Die Federal Deposit Insurance Corporation (FDIC) wird voraussichtlich bis Ende Dezember ihre ersten Vorschriften im Rahmen des GENIUS Act vorlegen und damit einen bedeutenden Schritt in Richtung einer formellen bundesstaatlichen Aufsicht über Stablecoins und digitale Vermögenswerte machen. Der GENIUS Act schafft einen umfassenden Regulierungsrahmen für an den US-Dollar gekoppelte Stablecoins und beschränkt deren Emission auf regulierte Einheiten wie Tochtergesellschaften von FDIC-versicherten Banken und andere beaufsichtigte Institute.

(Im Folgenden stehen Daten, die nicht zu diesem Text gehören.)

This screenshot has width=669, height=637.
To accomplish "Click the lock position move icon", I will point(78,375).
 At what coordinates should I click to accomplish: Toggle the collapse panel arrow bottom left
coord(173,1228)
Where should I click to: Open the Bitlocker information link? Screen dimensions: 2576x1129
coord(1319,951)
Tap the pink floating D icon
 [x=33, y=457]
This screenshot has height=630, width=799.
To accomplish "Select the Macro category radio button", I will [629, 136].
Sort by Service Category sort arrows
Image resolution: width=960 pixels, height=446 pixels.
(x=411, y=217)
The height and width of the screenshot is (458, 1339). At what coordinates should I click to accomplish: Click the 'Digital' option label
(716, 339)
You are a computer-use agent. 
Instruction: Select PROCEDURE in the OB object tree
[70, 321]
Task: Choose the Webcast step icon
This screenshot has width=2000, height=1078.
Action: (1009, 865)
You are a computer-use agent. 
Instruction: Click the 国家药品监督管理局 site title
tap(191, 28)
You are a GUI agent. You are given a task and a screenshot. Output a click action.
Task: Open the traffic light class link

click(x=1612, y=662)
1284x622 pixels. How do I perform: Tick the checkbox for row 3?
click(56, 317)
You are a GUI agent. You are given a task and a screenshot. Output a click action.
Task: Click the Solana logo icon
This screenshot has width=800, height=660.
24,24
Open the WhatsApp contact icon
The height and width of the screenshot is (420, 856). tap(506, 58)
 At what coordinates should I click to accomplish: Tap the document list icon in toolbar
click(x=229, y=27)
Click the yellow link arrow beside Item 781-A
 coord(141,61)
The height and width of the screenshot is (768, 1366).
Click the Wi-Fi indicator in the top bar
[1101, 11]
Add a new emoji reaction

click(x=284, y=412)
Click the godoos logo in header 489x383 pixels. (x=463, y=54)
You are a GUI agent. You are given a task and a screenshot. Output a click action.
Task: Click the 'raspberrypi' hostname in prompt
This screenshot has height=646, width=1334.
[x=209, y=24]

Der erste Vorschlag der FDIC wird das Antragsverfahren für Banken, die Stablecoins emittieren möchten, skizzieren; weitere Vorschriften zu Kapital-, Liquiditäts- und Reserveanforderungen werden Anfang nächsten Jahres erwartet. Die Regulierung zielt darauf ab, Verbraucherschutz, Finanzstabilität und Geldwäscheprävention zu stärken und gleichzeitig die Rolle der Banken bei der Verwahrung digitaler Vermögenswerte und tokenisierter Wertpapiere zu klären. Die Öffentlichkeit erhält die Möglichkeit, zu den vorgeschlagenen Regeln Stellung zu nehmen, die voraussichtlich innerhalb eines Jahres finalisiert und bis April 2026 umgesetzt werden sollen. Diese Maßnahmen gelten als entscheidend für die Integration digitaler Vermögenswerte in das traditionelle Finanzsystem, zur Vertrauensbildung und zur Gewinnung institutioneller Investoren, könnten jedoch auch neue Compliance-Herausforderungen für Banken mit sich bringen.